The study conducts a qualitative and quantitative comparison between the proposed algorithm and ten existing algorithms in the field. Experimental results demonstrate the effectiveness of the proposed algorithm in enhancing the accuracy of significant object detection. Moreover, the algorithm shows potential applicability in power visual tasks, offering promising prospects in various complex environments within the domain of intelligent power grids.

Ablation experiments
The current investigation has executed a series of ablation experiments on the SOD database to evaluate the algorithm's effectiveness. The outcomes of said experiments are detailed in Table 1. (1) The evaluation metrics used to compare the model are the Precision-Recall curve22, Fβ and EMAE. Table 1 (No. 1) results show that the removal of the DCL model from the algorithm causes a decrease in the Fβ value and an increase in the EMAE value. The aforementioned observation suggests that Dynamic Convolutional Layers (DCL) may have the capacity to bolster the efficacy of deep neural networks by integrating dynamic receptive fields into diverse layers, which, in turn, can heighten the visual contrast of multi-scaled feature maps. (2) From Table 1 (No.2), we can see that the algorithm in this paper only deletes the DEDN structure, comparing with the complete module in Table 1 (No.3), the F_β value in Table 1 (No.2) decreases and the E_MAE value increases, which indicates that the DEDN can effectively and accurately locate the prominence, increase the receptive field, and retain the detailed information of the image, while reinforcing the boundaries of the prominence.

Figure 6 presents the visualization results of the ablation experiment. The images are arranged from left to right, showcasing the original image, the DCL algorithm result, the DEDN algorithm result, the proposed algorithm in this paper, and the corresponding ground-truth image. Upon closer inspection of Figure 6, it is evident that the DCL algorithm tends to describe the target boundary when detecting images in the SOD database but struggles to effectively filter the background. The DEDN algorithm, on the other hand, strengthens the target boundary but faces challenges in suppressing background redundancy information. In contrast, the algorithm proposed in this paper combines the strengths of these two algorithms in a complementary manner, effectively highlighting the target while suppressing redundancy information from complex backgrounds. The results of this paper surpass those of either algorithm alone.
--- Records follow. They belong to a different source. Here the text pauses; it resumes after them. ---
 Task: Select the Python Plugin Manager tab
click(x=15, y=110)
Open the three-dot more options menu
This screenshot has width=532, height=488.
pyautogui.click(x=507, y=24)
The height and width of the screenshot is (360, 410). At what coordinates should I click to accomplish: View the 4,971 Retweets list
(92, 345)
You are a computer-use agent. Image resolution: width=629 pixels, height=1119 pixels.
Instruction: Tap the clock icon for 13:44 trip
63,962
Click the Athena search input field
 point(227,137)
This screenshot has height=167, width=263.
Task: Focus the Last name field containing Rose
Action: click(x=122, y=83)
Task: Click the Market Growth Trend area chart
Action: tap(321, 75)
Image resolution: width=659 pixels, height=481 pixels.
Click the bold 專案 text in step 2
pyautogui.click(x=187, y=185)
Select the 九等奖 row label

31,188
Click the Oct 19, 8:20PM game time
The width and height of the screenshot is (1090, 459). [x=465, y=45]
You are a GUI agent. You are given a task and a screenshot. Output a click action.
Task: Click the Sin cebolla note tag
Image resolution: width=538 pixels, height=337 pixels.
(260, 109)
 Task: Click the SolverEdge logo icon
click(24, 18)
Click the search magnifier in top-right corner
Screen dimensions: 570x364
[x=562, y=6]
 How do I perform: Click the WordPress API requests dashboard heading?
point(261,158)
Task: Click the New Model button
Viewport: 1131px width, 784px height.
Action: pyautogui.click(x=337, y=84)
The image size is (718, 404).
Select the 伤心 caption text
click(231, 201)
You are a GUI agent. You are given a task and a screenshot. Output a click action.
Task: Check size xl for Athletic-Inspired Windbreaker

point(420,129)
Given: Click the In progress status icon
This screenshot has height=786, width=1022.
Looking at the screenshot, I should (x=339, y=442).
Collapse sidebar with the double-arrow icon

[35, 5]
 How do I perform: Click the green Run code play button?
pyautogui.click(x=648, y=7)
Comparison with other advanced algorithms
To evaluate the performance of the proposed algorithm, a comparative analysis was conducted with eleven prominent salient object detection methods, namely GMR23, GS24, SF25, PD26, SS27, DRFI28, MDF29, ELD30, DHS31, and DCL11. Among them, GMR23, GS24, SF25, PD26, SS27, and DRFI28 are well-performing traditional unsupervised saliency detection methods commonly employed as benchmarks by many deep saliency models. The remaining four methods leverage deep convolutional neural networks and have demonstrated superior performance in their respective research literature. The evaluation metrics employed for this study include PR curves, maximum F-measure values, and mean absolute error (MAE). The selected test datasets comprise SOD and ECSSD datasets.

Quantitative comparison
Figure 7 illustrates the precision-recall (PR) curves comparing the algorithm proposed in this study with 10 other prominent salient object detection methods on the SOD and ECSSD publicly available image datasets. The curves clearly indicate that the algorithm proposed in this study outperforms the other 10 algorithms, thereby validating the superior detection performance of the method presented in this paper. Of particular note is this algorithm's ability to sustain high precision even as the recall approaches 1, indicating its accurate segmentation of visually salient objects while ensuring their integrity. Table 2 provides a quantitative comparison of the methods on the SOD and ECSSD test datasets, revealing that our algorithm achieves better performance in terms of the maximum F-measure (Fβ) and mean absolute error (EMAE), primarily attributed to the complementary combination of the DCL network and the DEDN network.

Qualitative comparison
Furthermore, a qualitative assessment was conducted to juxtapose the visual outcomes of the analyzed techniques, as illustrated in Figure 8. These figures showcase a sequence of images arranged from left to right, starting with the original images, followed by GMR23, GS24, SF25, PD26, SS27, DRFI28, MDF29, ELD30, DHS31, and DCL11, the algorithm proposed in this article and the Ground-truth map.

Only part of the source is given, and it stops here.